**Tujuan Tugas:** Salin tanpa perubahan bagian teks tentang taman kota di Tokyo, mulai dari "Sementara bagi anak-anak, taman" sampai "bangunan yang runtuh.".

**Teks yang Diberikan:**
....................

Media Berkumpul dan Bergaul
Di Tokyo dan sekitarnya terdapat banyak taman kota yang berfungsi sebagai tempat bermain, olah raga, dan bersantai. Ada yang berukuran kecil seluas lapangan sepak bola, tapi ada yang seluas Kebun Raya Bogor. Di wilayah kota Ichikawa (10 Km dari Tokyo) tempat saya tinggal, terdapat delapan-puluhan taman kota yang recommended untuk dikunjungi (www.ichikawacity.go.jp).
Taman kota (city garden) tak lain adalah ruang hijau, halaman bersama hunian urban di lingkungan RT, RW, kampung, kecamatan, hingga kota. Setiap wilayah berlomba menyediakan taman karena keberadaannya mendukung aspek kesehatan, pendidikan, budaya, bahkan ekonomi masyarakat sekitarnya. Taman berfungsi sebagai tempat bersosialisasi masyarakat dari berbagai lapisan.
Sementara bagi anak-anak, taman merawat kesegaran jasmani dan rohani anak lewat aktifitas bermain dan olahraga bersama. Taman melatih penggunanya untuk merawat dan menjaganya. Di taman semua orang bisa mengerti kenapa semua harus membuang sampah di tempat yang benar. Taman juga menciptakan sumber ekonomi baru bagi masyarakat sekitar. Saya sendiri pilih tempat tinggal dekat dengan taman karena alasan non-mainstream. Jepang adalah pusatnya gempa bumi, saya selalu membayangkan jika terjadi gempa, kami sekeluarga bisa lebih cepat mencapai tempat yang aman dari segala kemungkinan buruk, khususnya agar tidak tertimpa bangunan yang runtuh.
Melihat anak-anak, muda-mudi dan orang tua beraktifitas dan bersenang-senang di taman, saya semakin memahami bahwa membangun taman sama dengan berinvestasi tanpa rugi pada sedikitnya empat bidang sekaligus: kesehatan, pendidikan, ekonomi, dan social security. Kehidupan kaum urban Tokyo yang stressful bisa dikurangi dengan berolahraga dan bersantai di taman.

....................

**Bagian Data:**

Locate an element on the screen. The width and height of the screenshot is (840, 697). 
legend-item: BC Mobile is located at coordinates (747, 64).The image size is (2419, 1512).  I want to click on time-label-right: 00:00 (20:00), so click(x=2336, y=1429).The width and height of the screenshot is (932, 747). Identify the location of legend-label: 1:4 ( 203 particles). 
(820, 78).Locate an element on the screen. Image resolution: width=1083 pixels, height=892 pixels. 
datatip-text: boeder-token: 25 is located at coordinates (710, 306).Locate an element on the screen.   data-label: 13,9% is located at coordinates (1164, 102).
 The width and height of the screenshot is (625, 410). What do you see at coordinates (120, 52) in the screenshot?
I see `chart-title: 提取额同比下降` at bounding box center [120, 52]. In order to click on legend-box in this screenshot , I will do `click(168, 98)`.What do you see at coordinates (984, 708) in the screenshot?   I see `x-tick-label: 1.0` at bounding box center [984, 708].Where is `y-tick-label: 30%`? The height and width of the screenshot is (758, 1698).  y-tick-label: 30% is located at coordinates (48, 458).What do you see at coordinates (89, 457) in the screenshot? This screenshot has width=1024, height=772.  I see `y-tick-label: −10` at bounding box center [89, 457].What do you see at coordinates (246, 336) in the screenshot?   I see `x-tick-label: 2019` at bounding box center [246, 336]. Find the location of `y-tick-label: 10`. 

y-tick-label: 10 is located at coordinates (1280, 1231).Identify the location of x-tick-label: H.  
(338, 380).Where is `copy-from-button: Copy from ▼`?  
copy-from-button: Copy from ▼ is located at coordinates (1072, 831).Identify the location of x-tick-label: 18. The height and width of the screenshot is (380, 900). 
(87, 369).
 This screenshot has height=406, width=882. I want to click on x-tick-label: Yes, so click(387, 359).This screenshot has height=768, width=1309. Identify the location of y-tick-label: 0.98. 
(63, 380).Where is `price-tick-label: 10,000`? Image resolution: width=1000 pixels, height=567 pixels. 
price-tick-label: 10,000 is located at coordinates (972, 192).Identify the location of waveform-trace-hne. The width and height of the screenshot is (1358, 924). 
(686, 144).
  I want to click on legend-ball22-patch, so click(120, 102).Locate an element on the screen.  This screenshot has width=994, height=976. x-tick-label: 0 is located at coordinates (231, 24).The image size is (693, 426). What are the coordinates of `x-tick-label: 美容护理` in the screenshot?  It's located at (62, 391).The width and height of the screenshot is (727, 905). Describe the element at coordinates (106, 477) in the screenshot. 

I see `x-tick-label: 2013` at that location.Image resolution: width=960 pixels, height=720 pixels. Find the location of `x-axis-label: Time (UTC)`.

....................

**Jawaban Latihan:**
Sementara bagi anak-anak, taman merawat kesegaran jasmani dan rohani anak lewat aktifitas bermain dan olahraga bersama. Taman melatih penggunanya untuk merawat dan menjaganya. Di taman semua orang bisa mengerti kenapa semua harus membuang sampah di tempat yang benar. Taman juga menciptakan sumber ekonomi baru bagi masyarakat sekitar. Saya sendiri pilih tempat tinggal dekat dengan taman karena alasan non-mainstream. Jepang adalah pusatnya gempa bumi, saya selalu membayangkan jika terjadi gempa, kami sekeluarga bisa lebih cepat mencapai tempat yang aman dari segala kemungkinan buruk, khususnya agar tidak tertimpa bangunan yang runtuh.